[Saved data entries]
╭──

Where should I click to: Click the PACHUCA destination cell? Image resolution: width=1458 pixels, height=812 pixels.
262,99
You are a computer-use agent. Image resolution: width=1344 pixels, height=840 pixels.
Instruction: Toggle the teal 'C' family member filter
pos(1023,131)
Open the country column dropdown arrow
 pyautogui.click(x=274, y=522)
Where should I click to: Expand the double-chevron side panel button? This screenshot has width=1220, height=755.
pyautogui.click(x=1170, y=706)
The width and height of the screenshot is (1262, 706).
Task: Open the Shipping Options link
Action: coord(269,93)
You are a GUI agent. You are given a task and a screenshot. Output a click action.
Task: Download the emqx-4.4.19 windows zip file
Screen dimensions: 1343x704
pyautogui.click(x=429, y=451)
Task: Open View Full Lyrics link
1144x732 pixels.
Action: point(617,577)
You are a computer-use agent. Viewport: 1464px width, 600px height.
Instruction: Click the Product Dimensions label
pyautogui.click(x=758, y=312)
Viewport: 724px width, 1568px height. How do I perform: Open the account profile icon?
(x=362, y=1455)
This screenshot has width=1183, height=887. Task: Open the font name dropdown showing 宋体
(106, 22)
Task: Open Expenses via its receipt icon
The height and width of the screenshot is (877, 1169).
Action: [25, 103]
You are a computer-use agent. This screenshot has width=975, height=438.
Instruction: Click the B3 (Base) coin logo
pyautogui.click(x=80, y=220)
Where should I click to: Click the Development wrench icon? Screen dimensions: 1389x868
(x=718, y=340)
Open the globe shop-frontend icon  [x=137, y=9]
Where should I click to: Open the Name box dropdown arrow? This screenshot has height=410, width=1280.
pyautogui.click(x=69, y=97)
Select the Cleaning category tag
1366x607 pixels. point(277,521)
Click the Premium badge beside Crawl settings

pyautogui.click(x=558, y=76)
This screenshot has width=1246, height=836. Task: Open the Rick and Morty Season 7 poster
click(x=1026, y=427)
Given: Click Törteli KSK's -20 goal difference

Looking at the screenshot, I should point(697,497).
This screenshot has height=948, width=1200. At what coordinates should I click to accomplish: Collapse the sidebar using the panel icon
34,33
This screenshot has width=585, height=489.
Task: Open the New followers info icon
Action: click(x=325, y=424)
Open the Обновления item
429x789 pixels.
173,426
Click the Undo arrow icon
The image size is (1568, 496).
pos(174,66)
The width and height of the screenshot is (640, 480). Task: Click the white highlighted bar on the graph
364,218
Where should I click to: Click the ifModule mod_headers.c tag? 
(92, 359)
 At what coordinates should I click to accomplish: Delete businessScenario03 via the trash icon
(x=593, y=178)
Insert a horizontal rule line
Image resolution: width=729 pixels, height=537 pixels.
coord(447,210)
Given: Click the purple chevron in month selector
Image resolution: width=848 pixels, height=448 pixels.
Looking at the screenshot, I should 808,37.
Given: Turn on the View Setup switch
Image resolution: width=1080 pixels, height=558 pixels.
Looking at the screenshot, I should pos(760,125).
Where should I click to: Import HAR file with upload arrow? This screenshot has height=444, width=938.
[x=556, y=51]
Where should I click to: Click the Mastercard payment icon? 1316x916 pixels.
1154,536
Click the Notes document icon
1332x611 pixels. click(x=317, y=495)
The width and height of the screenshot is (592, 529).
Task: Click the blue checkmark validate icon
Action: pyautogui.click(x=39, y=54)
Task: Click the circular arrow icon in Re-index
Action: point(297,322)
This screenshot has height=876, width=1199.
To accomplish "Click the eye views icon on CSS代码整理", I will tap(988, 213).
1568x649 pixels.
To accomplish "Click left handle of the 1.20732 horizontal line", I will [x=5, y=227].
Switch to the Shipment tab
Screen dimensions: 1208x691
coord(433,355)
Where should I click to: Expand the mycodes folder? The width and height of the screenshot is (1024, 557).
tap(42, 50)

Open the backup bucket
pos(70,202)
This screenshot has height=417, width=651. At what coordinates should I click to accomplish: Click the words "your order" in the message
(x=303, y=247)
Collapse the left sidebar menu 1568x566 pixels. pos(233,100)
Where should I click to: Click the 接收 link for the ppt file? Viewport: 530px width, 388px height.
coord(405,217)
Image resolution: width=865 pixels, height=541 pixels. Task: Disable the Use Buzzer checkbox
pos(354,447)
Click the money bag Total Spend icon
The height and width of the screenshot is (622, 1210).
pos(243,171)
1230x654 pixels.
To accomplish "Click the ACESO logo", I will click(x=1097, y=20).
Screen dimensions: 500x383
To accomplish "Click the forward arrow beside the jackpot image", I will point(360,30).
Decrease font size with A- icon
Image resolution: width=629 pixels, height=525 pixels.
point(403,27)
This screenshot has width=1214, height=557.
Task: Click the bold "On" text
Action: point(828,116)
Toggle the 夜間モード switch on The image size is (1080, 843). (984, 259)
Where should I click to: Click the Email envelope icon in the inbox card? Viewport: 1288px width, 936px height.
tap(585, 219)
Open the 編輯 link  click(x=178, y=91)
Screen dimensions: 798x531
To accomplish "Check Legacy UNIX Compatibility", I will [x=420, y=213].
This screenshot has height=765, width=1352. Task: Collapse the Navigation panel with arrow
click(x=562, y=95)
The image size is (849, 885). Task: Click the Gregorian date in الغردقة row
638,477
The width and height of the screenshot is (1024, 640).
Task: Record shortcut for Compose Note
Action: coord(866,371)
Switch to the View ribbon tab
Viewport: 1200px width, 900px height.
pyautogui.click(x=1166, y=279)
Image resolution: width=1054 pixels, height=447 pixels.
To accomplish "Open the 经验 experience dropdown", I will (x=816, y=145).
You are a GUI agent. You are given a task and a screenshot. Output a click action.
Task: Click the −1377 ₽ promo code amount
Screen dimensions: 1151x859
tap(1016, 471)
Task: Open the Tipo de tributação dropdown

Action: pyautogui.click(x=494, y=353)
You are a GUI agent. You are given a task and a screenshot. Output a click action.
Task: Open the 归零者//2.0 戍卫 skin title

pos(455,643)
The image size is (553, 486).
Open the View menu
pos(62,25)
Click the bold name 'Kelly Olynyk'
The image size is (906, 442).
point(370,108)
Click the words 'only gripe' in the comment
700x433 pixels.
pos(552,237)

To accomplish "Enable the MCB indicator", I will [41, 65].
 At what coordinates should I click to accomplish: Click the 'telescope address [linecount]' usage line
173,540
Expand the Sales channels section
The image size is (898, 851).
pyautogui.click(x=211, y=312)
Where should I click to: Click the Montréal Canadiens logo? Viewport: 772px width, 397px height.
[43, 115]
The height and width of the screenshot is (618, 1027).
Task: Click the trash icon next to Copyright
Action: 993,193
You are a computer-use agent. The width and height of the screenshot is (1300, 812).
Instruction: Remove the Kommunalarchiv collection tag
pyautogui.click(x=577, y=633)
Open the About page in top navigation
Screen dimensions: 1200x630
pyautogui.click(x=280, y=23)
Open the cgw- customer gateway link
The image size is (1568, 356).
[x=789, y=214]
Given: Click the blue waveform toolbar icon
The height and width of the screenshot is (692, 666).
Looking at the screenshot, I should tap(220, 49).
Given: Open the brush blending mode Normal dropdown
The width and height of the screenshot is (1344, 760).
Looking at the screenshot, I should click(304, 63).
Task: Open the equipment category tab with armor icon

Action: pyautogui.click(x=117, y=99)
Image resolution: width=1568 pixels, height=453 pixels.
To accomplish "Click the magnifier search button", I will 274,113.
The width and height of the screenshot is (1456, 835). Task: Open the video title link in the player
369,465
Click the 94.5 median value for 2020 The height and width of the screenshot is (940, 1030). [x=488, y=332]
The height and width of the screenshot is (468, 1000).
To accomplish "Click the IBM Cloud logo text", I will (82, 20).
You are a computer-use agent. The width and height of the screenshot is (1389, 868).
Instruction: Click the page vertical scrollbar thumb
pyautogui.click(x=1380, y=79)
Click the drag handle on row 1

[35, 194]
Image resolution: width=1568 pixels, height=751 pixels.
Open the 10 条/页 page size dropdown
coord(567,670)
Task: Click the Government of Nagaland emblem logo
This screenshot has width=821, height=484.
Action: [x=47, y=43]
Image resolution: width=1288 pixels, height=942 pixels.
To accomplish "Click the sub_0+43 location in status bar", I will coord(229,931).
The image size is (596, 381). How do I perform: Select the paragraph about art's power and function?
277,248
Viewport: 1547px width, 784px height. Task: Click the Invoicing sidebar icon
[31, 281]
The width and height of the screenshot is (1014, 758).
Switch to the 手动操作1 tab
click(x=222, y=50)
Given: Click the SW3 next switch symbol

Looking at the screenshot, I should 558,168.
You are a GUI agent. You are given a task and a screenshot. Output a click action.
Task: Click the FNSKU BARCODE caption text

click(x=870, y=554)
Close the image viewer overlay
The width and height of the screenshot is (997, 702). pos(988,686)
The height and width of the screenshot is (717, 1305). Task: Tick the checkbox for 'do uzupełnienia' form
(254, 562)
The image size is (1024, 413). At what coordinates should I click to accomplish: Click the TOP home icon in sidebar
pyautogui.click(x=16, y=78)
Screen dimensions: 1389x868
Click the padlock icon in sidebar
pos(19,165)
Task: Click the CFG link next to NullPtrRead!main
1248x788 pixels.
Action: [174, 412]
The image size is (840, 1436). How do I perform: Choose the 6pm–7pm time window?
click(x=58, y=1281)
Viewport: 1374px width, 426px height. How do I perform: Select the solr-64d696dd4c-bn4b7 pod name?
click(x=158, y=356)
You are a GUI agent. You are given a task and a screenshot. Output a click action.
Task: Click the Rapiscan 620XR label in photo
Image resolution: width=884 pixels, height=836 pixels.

╰──

◆ How to complete this task ◆
From the records above, transcribe exactly the run of lines that opens with the line holding "Image resolution: width=865" and closes with the line holding "1230x654 pixels.", both included.

◆ Response to the task ◆
Image resolution: width=865 pixels, height=541 pixels. Task: Disable the Use Buzzer checkbox
pos(354,447)
Click the money bag Total Spend icon
The height and width of the screenshot is (622, 1210).
pos(243,171)
1230x654 pixels.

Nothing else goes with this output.